What you need to do: Set down word for word everything in the passage on athletes and marijuana from "Substances on WADA’s" down to "them at all.".

Passage for review:
+++

Bobsled pilot Kaillie Humphries says she’s never tried weed or hash “and I think I’m the only athlete in the entire world,” but knows of teammates who smoke it and eat it in food as a sleep aid while training.
“You lift at 6 p.m. and you’re wired because you had a big lifting session. You’re not sleeping until two, three four in the morning,” said the Olympic gold medalist.
“A lot of athletes use it for recovery. It’s not something performance-enhancing.”
But both she and luger Sam Edney agree sliding down a track at more than one hundred kilometres per hour under the influence of a substance that alters perception and behaviour is dangerous.
“For me, I feel it’s a safety thing,” Edney said. “In a racing sport, under the influence is still under the influence.”
The only Olympic sport in which athletes are tested for alcohol is archery, with the in-competition blood alcohol concentration limit set at .10 grams/litre by WADA.
The international sport shooting federation, however, says an athlete showing signs of intoxication would be immediately booted from the shooting range.
Skeleton racer Dave Greszczyszyn says he’s seen the odd athlete have a beer while training and racing.
The 38-year-old substitute teacher saw the coming legalization of marijuana as a means to pay for his sport, which had its Own The Podium funding slashed this quadrennial.
“I actually invested in a bit trying to make some money,” Greszczyszyn said. “Half of our team has invested in the stocks trying to make some money to help fund ourselves in our program.”
Substances on WADA’s prohibited list meet at least two of the three following criteria: its use has potential to, or can enhance performance; its use presents an actual or potential health risk; its use violates the spirit of sport.
Figure skater Gabrielle Daleman comes down firmly on the side of criteria No. 3. She’s adamant marijuana should not be removed from WADA’s prohibited list.
“I think it should stay on. I believe in clean sport,” she said. “I’m actually surprised that’s going to be legal because all drugs are bad. I do not recommend them at all.
“We should still continue to push for clean sport, fair, and doing everything the way it’s supposed to be.”
Athletes tend to be fanatical about what goes into their bodies, so smoking a joint seems ridiculous to some.
“You do not want to put anything down that throat that is going to make your throat burn,” ski cross racer George Simmerling said.
The social and political winds around marijuana and cannabis are changing as they are now used to treat pain and certain medical conditions.

+++

Material shown:
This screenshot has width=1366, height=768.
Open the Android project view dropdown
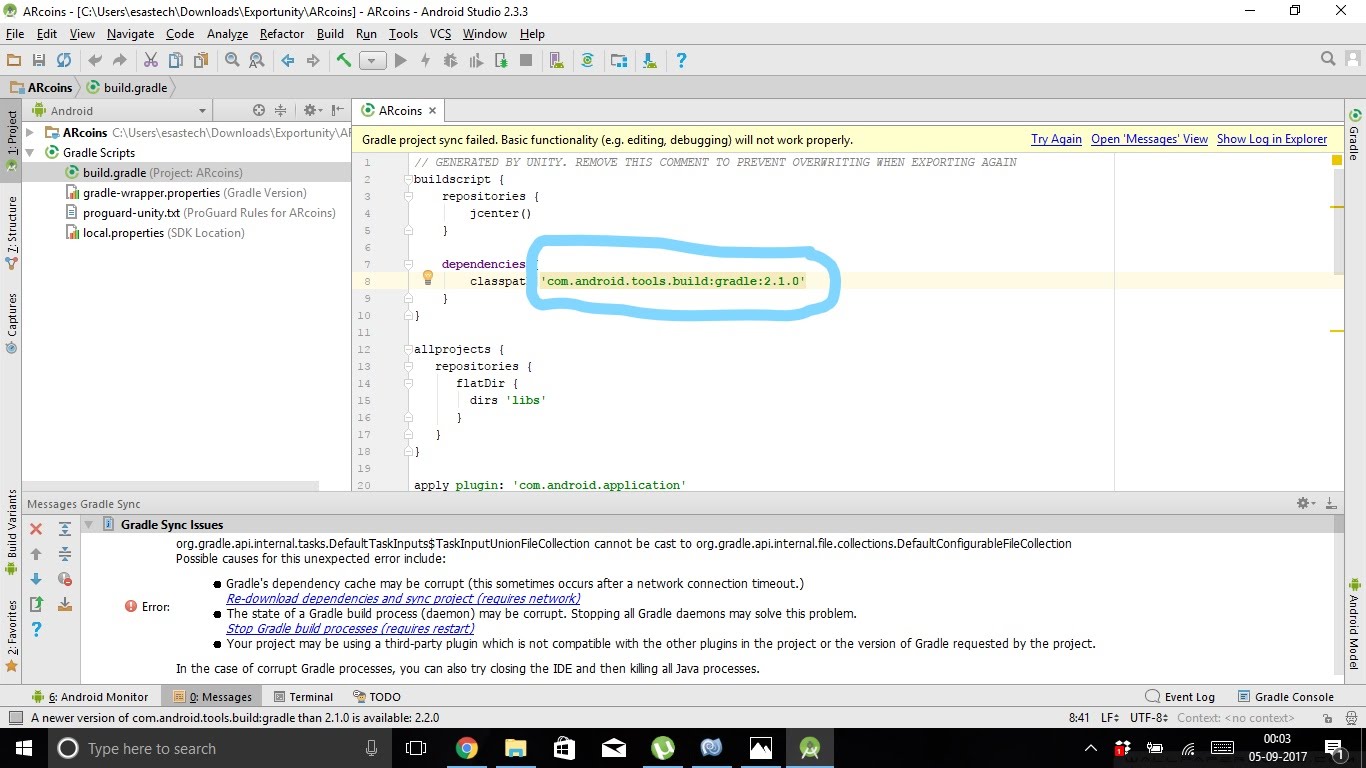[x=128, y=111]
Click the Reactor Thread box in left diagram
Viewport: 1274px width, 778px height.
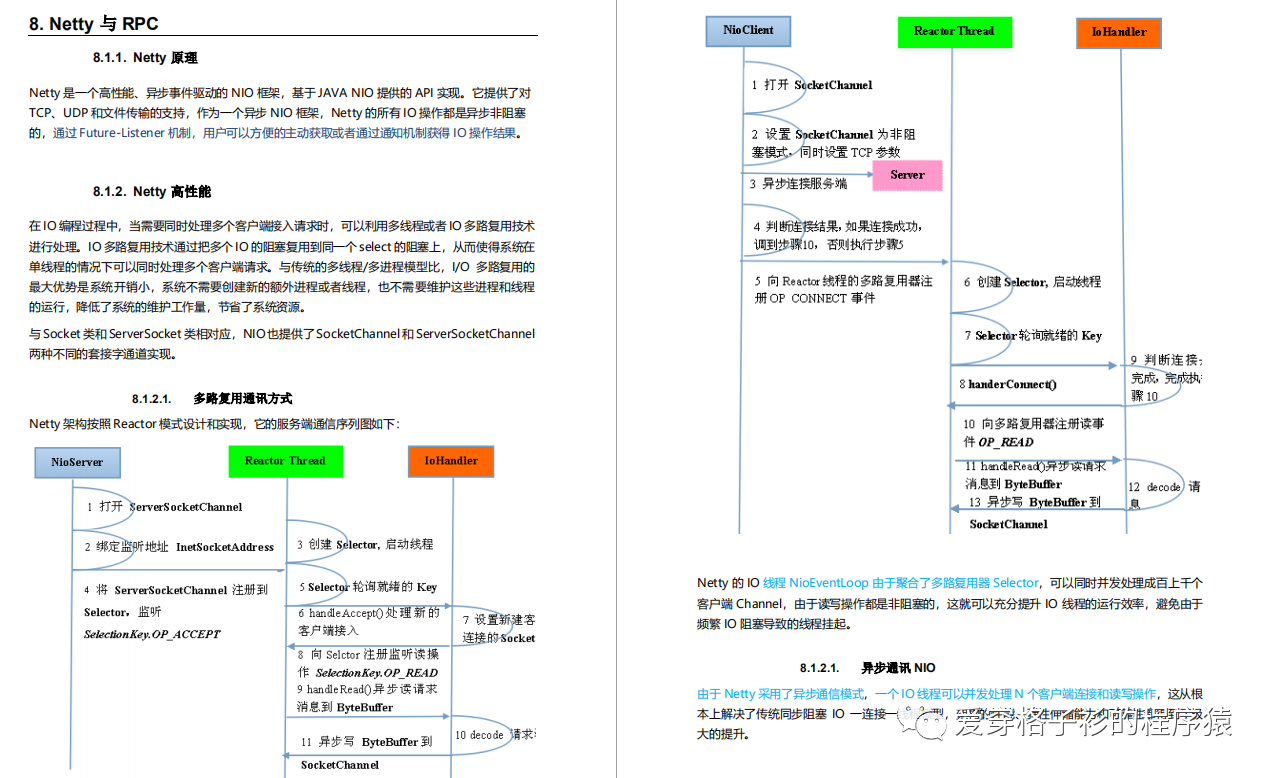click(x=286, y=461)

+++

Completed task:
Substances on WADA’s prohibited list meet at least two of the three following criteria: its use has potential to, or can enhance performance; its use presents an actual or potential health risk; its use violates the spirit of sport.
Figure skater Gabrielle Daleman comes down firmly on the side of criteria No. 3. She’s adamant marijuana should not be removed from WADA’s prohibited list.
“I think it should stay on. I believe in clean sport,” she said. “I’m actually surprised that’s going to be legal because all drugs are bad. I do not recommend them at all.